An important bit of insight in behavioural expertise is that it really requires a lot of experience. Practical wisdom, or phronesis, as Aristotle called it, is the kind of expertise – if you would call it that – that would contribute to the intellectual improvement of our capacity to live by enlightened normative expectations. There is not much need, nor is there much room for theory in the social and behavioural domain, if you think of theory as basically the development of abstract representational models of a certain region of reality. We do need theorizing, we do need the exploration of abstract analogies, of conceptual relations and implications; we do need thought experiments; we do need a lot of good thinking. But we shouldn’t think of theorizing as a kind of poiesis, a matter of producing something that would survive the activity. Theorizing is a matter of praxis, to use these Aristotelean notions.
Here is an analogy that might explain a lot: you can think of theorizing as similar to painting or similar to dancing. If it is like painting you will need to end the activity when you have your painting completed, when the end-product is realised. This kind of theorizing yields a theory, an abstract product with an existence of its own, most likely, nowadays, a model, perhaps a simulation model that can run on a computer. Theorizing that focusses on causal or mechanical regularities might take this form. Think of Newtonian theory, quantum theory, theories of thermodynamics, theories of micromolecular processes, etc.
But in the domain of social or behavioural phenomena, where obligations and entitlements play a major role, theorizing is a form of praxis. It looks like dancing, not like painting. If you have finished your dance, i.e. the activity of dancing, there is nothing left. There is no end-product. Theorizing in this area is the very activity of systematic thinking, of exploring conceptual relations, of developing arguments, of continuing the conversation, of deepening your understanding, of building experience; in short, of developing your common sense.

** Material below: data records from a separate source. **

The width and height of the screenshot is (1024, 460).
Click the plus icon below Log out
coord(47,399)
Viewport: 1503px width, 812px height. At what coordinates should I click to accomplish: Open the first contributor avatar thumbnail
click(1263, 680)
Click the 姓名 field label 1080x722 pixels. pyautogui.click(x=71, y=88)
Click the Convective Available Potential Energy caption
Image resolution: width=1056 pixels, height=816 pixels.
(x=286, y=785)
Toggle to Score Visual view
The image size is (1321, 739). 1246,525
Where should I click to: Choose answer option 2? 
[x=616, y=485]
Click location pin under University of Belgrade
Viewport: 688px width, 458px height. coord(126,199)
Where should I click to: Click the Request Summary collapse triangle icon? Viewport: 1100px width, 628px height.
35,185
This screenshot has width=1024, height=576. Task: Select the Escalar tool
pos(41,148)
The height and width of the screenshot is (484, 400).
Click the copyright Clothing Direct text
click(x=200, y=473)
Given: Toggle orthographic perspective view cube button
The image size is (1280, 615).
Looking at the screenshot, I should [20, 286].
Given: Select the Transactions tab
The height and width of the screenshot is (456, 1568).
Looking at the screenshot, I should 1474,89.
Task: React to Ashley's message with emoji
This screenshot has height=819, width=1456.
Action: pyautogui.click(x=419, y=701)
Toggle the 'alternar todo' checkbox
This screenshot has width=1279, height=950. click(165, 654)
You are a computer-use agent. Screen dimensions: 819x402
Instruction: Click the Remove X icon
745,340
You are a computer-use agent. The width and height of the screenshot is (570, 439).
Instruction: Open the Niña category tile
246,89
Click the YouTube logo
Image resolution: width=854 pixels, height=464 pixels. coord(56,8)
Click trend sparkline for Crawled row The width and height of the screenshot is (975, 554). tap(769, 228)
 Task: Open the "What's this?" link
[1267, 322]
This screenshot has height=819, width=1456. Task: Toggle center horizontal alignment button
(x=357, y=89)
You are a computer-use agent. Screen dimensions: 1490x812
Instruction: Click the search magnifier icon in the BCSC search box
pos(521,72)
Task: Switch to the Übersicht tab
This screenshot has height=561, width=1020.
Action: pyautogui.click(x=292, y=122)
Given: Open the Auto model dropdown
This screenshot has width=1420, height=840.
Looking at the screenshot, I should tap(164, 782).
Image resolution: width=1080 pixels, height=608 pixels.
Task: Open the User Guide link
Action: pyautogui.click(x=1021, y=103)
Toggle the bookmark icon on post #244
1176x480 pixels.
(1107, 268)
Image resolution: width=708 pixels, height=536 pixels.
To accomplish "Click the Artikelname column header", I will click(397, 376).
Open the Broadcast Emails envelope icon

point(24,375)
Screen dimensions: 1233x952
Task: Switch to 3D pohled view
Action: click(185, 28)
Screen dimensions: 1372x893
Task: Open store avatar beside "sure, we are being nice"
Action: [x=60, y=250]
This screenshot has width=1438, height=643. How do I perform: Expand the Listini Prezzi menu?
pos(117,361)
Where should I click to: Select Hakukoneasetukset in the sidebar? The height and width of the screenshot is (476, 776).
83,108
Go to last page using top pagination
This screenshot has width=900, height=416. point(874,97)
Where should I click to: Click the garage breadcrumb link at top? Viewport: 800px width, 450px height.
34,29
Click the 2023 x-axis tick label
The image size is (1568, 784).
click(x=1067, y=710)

Theorizing in the social domain is a specific mode of social interaction. The idea that you can split research and application, that you can separate perception from action, that you can separate diagnosis from intervention, is in the social domain deeply mistaken. Applying a theory in the social domain is not what it is in the natural domain. Applying a theory is adding a move to the practice of theorizing. It is contributing to the further development of one another’s expectations, it is reinforcing specific normative expectations. That is what Ian Hacking is talking about when he talks about the looping effect. There is actually no theory to apply. There are many ways of theorizing, one way of which is a self-deceptive attempt to apply theory. This is self-deceptive because it mistakenly assumes that the social, behavioural domain is a domain that can be approached with merely causal expectations, as if the domain is a field that allows for predictions. That is deeply mistaken.
So bringing more common sense in the academic world will mainly have to focus on the social interactions that are themselves a crucial part of the practice of science, the practice of science communication and the practice of developing informed interfaces between human agents and the objects of their cognitive interests. In the behavioural and social domain, these interfaces are crucially linguistic in nature. So bringing more common sense in the academic world will be a matter of engaging in theorizing, understood along the analogy of dancing, not painting. It will be a matter of supporting the exploration of mutual understanding, between experts with different areas of specilasation, and thus between experts and laypeople.
Key to bringing more common sense in the academic world is acknowledging and appreciating that the majority of people populating Academia is uneducated in most fields. So, key to understanding Academia is to acknowledge that it consists by and large of mere laypeople, well-educated, but no experts, laypeople who cannot but build on trust.
I am working my way through your book on common sense, and will be writing a review for “metapsychology” when I am finished. My common sense tells me that I should ask you for a comment on critical thinking (informal logic) as taught in most philosophy departments today. I particularly like your comment, “No, common sense is not reactionary. I argue in the book that the basic slogan “Automatic pilot if possible and investigative attitude if necessary” shows that the capacity for critical thinking is a crucial part of common sense.” Are critical thinking courses valuable?
Thanks, Bob, for your interest in the book and my thinking about common sense. And thanks for the question. Yes, critical thinking courses are valuable. But I am not in favour of a ‘skills only’ view of critical thinking. I should like to argue that the critical spirit part, as Harvey Siegel calls it, is the crucial bit of critical thinking. It should be a kind of self-examination, in the Socratic sense. Critical thinking is not merely a skill that needs to find a place in a scrutinised methodology. Critical thinking implies one’s own engagement, one’s being moved by appropriate reasons.